_Your instructions_. The listing below holds a line with "Open a file with the Open toolbar icon" and a line with "The image size is (1763, 1007).". Reproduce those two lines exactly, plus everything between them.
Data for this task below:
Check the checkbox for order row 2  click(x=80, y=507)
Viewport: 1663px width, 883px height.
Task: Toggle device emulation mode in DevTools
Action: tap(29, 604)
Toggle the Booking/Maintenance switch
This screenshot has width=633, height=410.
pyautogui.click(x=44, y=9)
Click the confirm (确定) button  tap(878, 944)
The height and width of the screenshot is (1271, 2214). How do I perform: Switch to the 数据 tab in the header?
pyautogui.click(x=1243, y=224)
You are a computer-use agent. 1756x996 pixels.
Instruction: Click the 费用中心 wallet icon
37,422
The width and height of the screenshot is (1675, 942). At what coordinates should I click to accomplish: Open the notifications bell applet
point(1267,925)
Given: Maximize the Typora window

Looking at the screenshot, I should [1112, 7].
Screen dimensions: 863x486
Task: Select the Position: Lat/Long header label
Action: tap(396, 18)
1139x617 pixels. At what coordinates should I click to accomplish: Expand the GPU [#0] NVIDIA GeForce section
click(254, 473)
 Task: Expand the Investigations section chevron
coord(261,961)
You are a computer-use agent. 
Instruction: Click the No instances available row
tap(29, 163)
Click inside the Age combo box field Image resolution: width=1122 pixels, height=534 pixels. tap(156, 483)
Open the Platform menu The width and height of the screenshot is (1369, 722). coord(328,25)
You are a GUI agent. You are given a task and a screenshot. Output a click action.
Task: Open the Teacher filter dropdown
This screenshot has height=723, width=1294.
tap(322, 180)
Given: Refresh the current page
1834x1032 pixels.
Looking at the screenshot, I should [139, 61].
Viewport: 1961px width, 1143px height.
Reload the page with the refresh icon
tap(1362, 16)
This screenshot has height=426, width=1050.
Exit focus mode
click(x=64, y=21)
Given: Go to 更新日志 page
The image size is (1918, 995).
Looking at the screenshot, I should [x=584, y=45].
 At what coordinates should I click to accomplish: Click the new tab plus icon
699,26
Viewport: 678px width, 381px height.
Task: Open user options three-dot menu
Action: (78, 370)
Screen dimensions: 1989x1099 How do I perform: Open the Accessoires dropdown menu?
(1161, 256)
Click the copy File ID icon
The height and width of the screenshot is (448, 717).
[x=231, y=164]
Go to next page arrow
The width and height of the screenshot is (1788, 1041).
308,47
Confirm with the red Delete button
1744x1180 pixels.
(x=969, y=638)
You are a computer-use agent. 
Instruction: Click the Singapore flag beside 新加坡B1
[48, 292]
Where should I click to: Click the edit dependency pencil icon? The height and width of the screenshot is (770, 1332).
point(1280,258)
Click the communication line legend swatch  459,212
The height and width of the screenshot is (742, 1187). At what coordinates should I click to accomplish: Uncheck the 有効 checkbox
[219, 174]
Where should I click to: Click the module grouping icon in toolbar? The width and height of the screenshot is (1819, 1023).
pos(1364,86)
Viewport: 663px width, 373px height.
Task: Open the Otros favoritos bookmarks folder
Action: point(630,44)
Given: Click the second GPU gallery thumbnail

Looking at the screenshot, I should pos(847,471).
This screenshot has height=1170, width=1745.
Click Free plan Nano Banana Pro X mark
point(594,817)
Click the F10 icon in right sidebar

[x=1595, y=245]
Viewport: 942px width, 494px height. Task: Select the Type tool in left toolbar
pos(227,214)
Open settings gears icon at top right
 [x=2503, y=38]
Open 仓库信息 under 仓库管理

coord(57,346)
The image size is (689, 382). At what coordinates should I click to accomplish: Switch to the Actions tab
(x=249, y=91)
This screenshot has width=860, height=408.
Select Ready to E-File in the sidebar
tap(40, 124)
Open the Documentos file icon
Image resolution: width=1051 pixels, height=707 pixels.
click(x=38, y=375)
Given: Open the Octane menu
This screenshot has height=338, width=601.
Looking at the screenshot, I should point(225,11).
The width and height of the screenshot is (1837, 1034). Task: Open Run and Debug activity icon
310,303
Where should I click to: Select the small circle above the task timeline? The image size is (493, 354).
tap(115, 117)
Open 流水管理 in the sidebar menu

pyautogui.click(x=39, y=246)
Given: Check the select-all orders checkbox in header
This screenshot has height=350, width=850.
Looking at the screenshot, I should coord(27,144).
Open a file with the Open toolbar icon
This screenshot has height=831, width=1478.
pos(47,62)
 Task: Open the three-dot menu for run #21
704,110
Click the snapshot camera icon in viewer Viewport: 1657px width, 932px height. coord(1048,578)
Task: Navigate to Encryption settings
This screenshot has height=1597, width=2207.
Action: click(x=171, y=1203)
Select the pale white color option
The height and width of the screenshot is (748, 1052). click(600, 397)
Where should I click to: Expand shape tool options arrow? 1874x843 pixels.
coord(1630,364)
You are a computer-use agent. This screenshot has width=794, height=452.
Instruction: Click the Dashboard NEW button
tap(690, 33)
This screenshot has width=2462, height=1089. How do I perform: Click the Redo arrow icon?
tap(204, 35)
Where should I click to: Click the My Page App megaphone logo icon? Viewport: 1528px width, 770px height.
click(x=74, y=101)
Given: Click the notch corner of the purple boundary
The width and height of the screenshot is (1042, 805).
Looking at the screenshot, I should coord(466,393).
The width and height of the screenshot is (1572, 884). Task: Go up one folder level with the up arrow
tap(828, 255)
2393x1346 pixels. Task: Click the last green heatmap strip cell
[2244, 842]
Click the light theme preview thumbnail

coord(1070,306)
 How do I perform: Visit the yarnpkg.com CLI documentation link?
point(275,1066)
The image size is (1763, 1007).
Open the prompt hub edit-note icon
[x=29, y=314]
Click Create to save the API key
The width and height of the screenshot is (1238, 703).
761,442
End of Data for this task.
_The completed task_.
Open a file with the Open toolbar icon
This screenshot has height=831, width=1478.
pos(47,62)
 Task: Open the three-dot menu for run #21
704,110
Click the snapshot camera icon in viewer Viewport: 1657px width, 932px height. coord(1048,578)
Task: Navigate to Encryption settings
This screenshot has height=1597, width=2207.
Action: click(x=171, y=1203)
Select the pale white color option
The height and width of the screenshot is (748, 1052). click(600, 397)
Where should I click to: Expand shape tool options arrow? 1874x843 pixels.
coord(1630,364)
You are a computer-use agent. This screenshot has width=794, height=452.
Instruction: Click the Dashboard NEW button
tap(690, 33)
This screenshot has width=2462, height=1089. How do I perform: Click the Redo arrow icon?
tap(204, 35)
Where should I click to: Click the My Page App megaphone logo icon? Viewport: 1528px width, 770px height.
click(x=74, y=101)
Given: Click the notch corner of the purple boundary
The width and height of the screenshot is (1042, 805).
Looking at the screenshot, I should coord(466,393).
The width and height of the screenshot is (1572, 884). Task: Go up one folder level with the up arrow
tap(828, 255)
2393x1346 pixels. Task: Click the last green heatmap strip cell
[2244, 842]
Click the light theme preview thumbnail

coord(1070,306)
 How do I perform: Visit the yarnpkg.com CLI documentation link?
point(275,1066)
The image size is (1763, 1007).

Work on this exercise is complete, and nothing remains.